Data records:

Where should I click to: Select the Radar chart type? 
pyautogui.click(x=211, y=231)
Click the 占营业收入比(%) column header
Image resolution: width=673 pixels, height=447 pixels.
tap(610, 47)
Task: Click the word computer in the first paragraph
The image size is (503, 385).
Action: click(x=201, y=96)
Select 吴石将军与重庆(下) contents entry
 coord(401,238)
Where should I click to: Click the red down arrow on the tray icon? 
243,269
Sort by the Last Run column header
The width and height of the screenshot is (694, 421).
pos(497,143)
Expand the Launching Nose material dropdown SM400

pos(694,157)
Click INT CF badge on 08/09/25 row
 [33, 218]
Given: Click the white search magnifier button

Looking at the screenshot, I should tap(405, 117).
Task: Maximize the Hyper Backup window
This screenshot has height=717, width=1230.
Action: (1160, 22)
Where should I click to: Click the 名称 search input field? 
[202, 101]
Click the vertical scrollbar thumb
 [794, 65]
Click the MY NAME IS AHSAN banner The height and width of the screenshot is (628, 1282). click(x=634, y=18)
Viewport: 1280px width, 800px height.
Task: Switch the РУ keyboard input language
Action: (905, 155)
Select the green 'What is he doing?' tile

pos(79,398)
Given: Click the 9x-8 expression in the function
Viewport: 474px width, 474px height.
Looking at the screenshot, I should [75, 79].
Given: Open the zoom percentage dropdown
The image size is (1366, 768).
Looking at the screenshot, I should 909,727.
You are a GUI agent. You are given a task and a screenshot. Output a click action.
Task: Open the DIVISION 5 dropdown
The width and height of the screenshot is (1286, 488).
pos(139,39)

EXERCISE:
What is needed is the number of lines in the records that contain the string "Open", stated with nothing else.

ANSWER SPACE:
2